Artificial intelligence has enabled more businesses to achieve supply chain optimization - in virtually every industry. Consumers are on the front lines of this evolution, as approximately 85% of Americans use products with at least some AI elements installed, according to a recent Gallup poll.

Despite AI's increased presence, many people have mixed feelings regarding its unabated advancement, with some worrying that it could lead to job losses as robotics become more ubiquitous. If newly released estimates prove accurate, manufacturing could bear the brunt of these losses.

AI adoption heaviest in China
By 2030, roughly 20 million manufacturing positions that are currently held by people could be replaced by AI, according to a recent report from Oxford Economics.

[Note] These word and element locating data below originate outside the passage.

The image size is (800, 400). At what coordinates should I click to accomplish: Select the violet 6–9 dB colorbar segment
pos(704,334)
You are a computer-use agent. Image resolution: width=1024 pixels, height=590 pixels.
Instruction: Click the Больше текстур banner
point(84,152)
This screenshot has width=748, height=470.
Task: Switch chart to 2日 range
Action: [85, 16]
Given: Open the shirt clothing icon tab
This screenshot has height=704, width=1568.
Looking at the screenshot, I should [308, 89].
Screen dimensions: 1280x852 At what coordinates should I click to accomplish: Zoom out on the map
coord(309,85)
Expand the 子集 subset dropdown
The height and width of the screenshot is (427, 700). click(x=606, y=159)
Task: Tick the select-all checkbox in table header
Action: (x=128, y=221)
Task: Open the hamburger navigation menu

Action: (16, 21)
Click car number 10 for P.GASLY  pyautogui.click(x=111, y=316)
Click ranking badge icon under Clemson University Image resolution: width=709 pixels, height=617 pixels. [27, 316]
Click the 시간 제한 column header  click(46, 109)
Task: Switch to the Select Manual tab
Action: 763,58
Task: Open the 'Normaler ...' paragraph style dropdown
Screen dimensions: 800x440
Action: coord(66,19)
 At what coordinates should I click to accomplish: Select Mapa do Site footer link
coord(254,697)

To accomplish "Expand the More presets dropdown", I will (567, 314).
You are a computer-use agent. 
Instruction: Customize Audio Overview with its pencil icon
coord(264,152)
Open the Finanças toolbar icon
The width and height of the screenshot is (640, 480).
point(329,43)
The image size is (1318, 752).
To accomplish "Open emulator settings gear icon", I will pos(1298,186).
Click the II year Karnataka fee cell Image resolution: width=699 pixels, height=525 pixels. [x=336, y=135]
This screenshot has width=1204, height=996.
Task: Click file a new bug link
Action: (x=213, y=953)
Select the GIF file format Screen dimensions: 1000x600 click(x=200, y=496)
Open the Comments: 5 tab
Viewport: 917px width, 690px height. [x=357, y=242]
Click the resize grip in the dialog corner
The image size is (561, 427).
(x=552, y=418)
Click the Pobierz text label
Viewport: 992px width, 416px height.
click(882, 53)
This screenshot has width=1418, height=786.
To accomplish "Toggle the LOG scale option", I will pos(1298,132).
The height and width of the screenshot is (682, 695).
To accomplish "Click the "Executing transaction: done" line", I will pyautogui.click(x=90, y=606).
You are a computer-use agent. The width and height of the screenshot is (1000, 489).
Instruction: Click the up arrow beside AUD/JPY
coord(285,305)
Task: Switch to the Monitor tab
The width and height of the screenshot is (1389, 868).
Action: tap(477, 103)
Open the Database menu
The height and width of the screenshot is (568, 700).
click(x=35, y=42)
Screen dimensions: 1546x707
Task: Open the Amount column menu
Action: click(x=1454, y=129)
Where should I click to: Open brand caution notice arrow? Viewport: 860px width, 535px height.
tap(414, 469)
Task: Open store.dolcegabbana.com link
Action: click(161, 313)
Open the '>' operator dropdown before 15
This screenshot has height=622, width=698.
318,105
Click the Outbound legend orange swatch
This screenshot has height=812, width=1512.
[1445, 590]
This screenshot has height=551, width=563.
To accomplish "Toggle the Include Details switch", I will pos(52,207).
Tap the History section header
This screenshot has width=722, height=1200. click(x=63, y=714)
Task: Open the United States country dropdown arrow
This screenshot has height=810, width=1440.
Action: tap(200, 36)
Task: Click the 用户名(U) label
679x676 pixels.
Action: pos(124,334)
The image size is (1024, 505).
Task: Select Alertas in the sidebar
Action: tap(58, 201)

The lion's share of these - 14 million - are expected to come out of China, the population of which tops 1.4 billion.
Be it agriculture, health care or packaging and shipping, AI has touched just about all sectors. Over the past 20 years, in fact, the use of robotics has more than tripled, the report said. And just as the globe's most populous country is poised to see the biggest difference in terms of future AI adoption, China has experienced the most changes thus far, currently home to approximately 20% of the world's robotics.

But the Far East nation is certainly not the only one where AI is accelerating at a feverish pitch. The same is true in Japan, South Korea, Germany and the United States, with the robot densification climbing by 40% between 2011 and 2016, according to Oxford Economics.
"58% believe automation is the greatest threat to jobs."

Americans, for their part, have somewhat of a love-hate relationship with AI; they appreciate and acknowledge that its made many everyday experiences more convenient, but at the same time, can't help but wonder if their very livelihood may be on the line. Indeed, close to 60% of respondents in a separate Gallup poll said they believed new technology is the greatest threat to jobs, more so than other factors such as offshoring or immigration. Nearly a quarter - 23% - wonder whether their position could be subsumed by automation. Interestingly, Americans between 18 and 35 years of age are the most likely to believe this could be the case, with 61% indicating as such.

Pacific Northwest most vulnerable to AI
Just as the extent of AI adoption and growth is largely contingent on the industry, the same can be said for location - in the U.S., in particular. Oregon, Washington and California and parts of the Panhandle are believed to be the most vulnerable to robotics, Oxford Economics found in its analysis. The least susceptible is the Mountain West and New England, two parts of the country whose economies aren't as heavily dependent on manufacturing and technology.

All this being said, while a number of Americans can't help but be a bit hesitant to fully embrace AI, robotics is also expected to create new job opportunities as well. According to the World Economic Forum, the rise of the machines may lead to 133 million new roles by 2022.

Klaus Schwab, executive chairman and founder of the World Economic Forum, told Forbes that while AI improves the supply chain, business owners and employees should look for opportunities that can help to make themselves more marketable.

"It is critical that business take an active role in supporting their existing workforces through reskilling and upskilling, that individuals take a proactive approach to their own lifelong learning, and that governments create an enabling environment to facilitate this workforce transformation," Schwab explained. "This is the key challenge of our time."

Software developers, social media specialists and data analysts are a few of the professions expected to receive a shot in the arm thanks to the advancement of AI, according to the World Economic Forum report.